── TEXT SHOWN
Robust studies have shown the usage of corticosteroids in managements of COVID-19. A single-blind randomized controlled clinical trial on the usage of pulse methylprednisolone showed a significant survival improvement in severe COVID-19 infection [19]. RECOVERY trial also demonstrated a significant beneficial survival effect of systemic corticosteroids in severe and critically ill COVID-19 patients requiring respiratory support [20]. A prospective meta-analysis of seven randomized clinical trials by the WHO Rapid Evidence Appraisal for the COVID-19 Therapies Working Group also showed a mortality benefit when using corticosteroids compared to placebo [21]. This shows that corticosteroids are useful and have a significant benefit in management of COVID-19.

Although this is a retrospective descriptive study, it is important to conduct further research of the risk of contracting respiratory infection with corticosteroid injection during influenza outbreaks and the COVID-19 pandemic. A further risk analysis study is required to strengthen the knowledge for improvement in delivering pain management in patients who are in need. The major limitation of our study is that the true number of COVID-19 infections remains unknown in this patient cohort, as all subjects did not undergo a screening test during this period as there were no symptoms. There is high possibility of the presence of asymptomatic COVID-19 patients in this population study. This is because the Ministry of Health in Malaysia is focusing on a targeted screening approach of COVID-19 rather than mass testing. One of the other possible reasons why this study has no COVID-19 infection following corticosteroid injection is the small sample group and low prevalence of COVID-19 in Malaysia. The situation of COVID-19 in Malaysia as of 11 July 2020 was 8704 positive cases, 26.7 per 100 000 population [15]. In Sabah, there were 379 positive cases, 9.7 per 100 000 population [15]. Our aim in the future is to examine a larger population in Malaysia on the complex interaction between the host immune response, steroid injection, and risk of COVID-19 infection. Other limitations that we identify during this study are that, due to a small sample size, we were unable to risk stratifying patients who are at higher risk of contracting COVID-19 infection. Sytsma et al. identified that female patients below 65 years of age have a higher risk of contracting influenza infection [9]. Future direction of research should focus on bigger populations to examine the risk of contracting COVID-19 following musculoskeletal steroid injections. Artificial intelligence technology has created its way in the research field to examine big databases. For example, Zhang et al. discussed the use of artificial intelligence technology in improving the patient care with acute lung injury and acute respiratory distress syndrome [22]. Similar things could be applied during COVID-19 pandemic era to examine a bigger dataset.

5. Conclusion

In this study, there was no COVID-19 infection following intra-articular and soft tissue corticosteroid injection. There was no reported case of major complications following corticosteroid injection. 11.4% of patients reported skin discoloration at the site of injection. Thus, we suggest a careful consideration of risk-benefit analysis before administering musculoskeletal corticosteroids injection to patients who would gain the benefit of corticosteroid’s effect on pain and inflammation. However, due to the small sample size, we could not conclude that musculoskeletal steroid injection brings no risk of contracting COVID-19 infection.

Data Availability

The data used to support the findings of this study are included within the supplementary information file without name and identification number information to protect patient’s privacy based on Medical Research Ethics Committee.

Conflicts of Interest

The authors declare that they have no conflicts of interest.

Acknowledgments

The authors would like to thank the Director General of Health Malaysia for his permission to publish this article.
────
── EXCERPTED RECORDS
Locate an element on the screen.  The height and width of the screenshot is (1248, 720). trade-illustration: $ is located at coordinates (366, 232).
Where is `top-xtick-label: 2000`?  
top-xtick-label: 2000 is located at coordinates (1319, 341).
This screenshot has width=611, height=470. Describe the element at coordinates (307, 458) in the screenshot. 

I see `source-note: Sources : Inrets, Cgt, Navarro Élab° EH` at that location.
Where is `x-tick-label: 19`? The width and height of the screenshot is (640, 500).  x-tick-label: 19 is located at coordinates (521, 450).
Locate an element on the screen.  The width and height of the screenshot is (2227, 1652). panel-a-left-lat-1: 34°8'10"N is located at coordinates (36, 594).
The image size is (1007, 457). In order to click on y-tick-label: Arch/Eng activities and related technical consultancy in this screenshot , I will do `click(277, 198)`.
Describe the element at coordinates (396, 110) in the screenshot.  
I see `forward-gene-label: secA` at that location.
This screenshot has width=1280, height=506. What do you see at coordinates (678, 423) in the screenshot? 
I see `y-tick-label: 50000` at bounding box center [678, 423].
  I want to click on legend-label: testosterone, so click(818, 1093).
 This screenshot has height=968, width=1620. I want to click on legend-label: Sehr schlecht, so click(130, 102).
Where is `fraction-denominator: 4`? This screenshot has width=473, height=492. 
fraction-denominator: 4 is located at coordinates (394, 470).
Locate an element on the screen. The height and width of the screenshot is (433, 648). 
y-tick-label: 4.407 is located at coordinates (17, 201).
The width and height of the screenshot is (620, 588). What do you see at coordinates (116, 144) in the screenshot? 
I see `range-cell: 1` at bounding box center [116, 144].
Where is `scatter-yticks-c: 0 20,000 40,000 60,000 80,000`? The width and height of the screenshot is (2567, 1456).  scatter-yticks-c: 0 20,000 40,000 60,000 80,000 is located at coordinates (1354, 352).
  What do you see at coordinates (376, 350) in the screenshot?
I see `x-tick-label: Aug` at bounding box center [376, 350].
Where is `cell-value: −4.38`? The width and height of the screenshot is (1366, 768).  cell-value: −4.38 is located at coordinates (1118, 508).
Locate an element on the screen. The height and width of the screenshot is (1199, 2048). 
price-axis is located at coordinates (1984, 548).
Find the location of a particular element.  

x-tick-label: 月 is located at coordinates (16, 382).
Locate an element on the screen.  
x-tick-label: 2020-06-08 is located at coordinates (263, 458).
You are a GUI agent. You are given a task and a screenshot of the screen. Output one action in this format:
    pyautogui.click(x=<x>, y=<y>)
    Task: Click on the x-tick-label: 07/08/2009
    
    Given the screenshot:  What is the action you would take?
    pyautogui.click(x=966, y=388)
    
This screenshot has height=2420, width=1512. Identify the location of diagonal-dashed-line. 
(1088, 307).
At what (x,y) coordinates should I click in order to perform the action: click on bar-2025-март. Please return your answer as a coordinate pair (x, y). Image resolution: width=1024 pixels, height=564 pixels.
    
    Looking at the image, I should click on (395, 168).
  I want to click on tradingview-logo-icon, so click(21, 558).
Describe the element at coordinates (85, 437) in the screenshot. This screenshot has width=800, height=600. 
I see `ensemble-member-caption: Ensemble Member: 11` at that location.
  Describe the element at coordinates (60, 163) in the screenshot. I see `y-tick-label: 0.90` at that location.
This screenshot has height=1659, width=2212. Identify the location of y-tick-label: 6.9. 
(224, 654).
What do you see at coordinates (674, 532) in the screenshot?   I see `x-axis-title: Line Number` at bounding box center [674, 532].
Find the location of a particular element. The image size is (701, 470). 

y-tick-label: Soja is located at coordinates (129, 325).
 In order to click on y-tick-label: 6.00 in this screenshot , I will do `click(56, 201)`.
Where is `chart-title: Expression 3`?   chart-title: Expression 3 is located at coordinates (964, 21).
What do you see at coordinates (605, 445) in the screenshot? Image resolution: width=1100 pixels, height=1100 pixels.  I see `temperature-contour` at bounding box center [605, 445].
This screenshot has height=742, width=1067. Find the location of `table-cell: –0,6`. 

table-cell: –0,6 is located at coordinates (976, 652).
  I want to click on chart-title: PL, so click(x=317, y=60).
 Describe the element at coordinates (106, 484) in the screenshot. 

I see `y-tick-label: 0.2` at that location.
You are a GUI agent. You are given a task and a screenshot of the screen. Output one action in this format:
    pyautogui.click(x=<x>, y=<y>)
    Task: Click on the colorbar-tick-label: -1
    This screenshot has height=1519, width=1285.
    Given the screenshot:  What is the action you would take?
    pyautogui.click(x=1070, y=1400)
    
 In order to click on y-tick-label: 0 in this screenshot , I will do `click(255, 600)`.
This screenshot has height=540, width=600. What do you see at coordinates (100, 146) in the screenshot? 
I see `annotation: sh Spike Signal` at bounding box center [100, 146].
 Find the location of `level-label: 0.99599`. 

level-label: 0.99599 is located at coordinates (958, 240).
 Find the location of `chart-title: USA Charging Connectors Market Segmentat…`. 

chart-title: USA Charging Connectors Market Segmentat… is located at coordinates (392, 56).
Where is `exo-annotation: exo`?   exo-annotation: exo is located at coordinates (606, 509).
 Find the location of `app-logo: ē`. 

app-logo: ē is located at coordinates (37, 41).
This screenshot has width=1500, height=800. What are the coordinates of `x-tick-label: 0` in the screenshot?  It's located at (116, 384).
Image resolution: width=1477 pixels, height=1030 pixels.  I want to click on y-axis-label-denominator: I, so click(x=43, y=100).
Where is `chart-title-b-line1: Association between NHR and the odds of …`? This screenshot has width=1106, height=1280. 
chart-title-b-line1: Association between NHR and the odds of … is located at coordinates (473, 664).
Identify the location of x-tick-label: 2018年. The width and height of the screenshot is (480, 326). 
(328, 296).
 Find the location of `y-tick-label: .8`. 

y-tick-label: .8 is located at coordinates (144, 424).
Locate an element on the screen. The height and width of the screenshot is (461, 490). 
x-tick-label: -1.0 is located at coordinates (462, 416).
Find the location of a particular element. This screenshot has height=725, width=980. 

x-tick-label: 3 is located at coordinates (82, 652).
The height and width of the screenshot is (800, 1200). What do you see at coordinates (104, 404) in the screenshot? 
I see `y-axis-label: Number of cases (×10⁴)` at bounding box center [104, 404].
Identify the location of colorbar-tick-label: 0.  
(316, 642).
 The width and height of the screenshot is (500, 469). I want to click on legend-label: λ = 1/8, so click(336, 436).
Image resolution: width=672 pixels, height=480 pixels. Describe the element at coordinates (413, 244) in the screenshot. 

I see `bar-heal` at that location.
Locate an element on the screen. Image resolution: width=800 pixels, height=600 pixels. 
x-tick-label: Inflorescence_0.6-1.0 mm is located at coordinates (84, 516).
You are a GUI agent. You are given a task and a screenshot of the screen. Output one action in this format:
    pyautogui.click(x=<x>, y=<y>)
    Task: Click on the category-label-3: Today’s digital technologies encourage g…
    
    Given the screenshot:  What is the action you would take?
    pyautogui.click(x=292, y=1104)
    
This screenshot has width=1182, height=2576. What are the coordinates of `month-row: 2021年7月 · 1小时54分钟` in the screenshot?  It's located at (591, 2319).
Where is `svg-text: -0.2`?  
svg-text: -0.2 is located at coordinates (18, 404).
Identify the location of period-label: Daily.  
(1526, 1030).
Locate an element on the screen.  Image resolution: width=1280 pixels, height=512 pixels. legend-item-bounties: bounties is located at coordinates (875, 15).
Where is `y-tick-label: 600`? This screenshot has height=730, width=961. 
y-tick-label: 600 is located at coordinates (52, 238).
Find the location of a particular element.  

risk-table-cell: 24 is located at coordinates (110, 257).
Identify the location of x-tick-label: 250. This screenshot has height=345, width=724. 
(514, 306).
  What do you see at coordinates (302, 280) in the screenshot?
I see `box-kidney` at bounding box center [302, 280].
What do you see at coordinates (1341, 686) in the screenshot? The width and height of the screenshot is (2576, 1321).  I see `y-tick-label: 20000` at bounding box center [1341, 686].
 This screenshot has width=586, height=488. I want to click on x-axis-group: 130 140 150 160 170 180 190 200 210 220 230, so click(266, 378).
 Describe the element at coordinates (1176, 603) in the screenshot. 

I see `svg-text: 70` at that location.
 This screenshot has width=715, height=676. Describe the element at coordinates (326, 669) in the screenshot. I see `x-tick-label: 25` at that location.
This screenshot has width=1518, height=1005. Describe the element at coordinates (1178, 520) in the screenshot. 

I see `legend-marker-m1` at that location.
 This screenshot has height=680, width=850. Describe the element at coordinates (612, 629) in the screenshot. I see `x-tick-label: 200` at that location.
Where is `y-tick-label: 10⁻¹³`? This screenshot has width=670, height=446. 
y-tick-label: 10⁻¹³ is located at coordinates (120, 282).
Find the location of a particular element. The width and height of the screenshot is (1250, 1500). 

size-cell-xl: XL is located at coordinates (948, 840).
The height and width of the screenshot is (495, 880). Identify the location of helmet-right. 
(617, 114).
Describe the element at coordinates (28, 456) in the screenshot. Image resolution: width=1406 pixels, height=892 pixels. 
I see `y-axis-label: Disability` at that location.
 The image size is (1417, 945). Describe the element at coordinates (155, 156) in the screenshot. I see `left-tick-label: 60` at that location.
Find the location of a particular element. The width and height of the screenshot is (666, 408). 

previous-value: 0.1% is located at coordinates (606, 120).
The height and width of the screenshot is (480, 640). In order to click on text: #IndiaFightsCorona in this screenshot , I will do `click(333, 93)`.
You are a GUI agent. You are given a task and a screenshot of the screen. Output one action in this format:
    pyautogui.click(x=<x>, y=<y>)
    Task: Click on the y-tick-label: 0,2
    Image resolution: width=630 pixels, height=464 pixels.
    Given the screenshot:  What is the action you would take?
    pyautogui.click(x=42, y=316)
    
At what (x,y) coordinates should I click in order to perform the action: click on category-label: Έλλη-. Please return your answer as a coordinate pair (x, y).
────
WORK TO COMPLETE =>
Translate this sentence from the corticosteroid study text into Spanish: "There was no reported case of major complications following corticosteroid injection."

SOLUTION TO THIS PROBLEM =>
No se notificó ningún caso de complicaciones mayores tras la inyección de corticosteroides.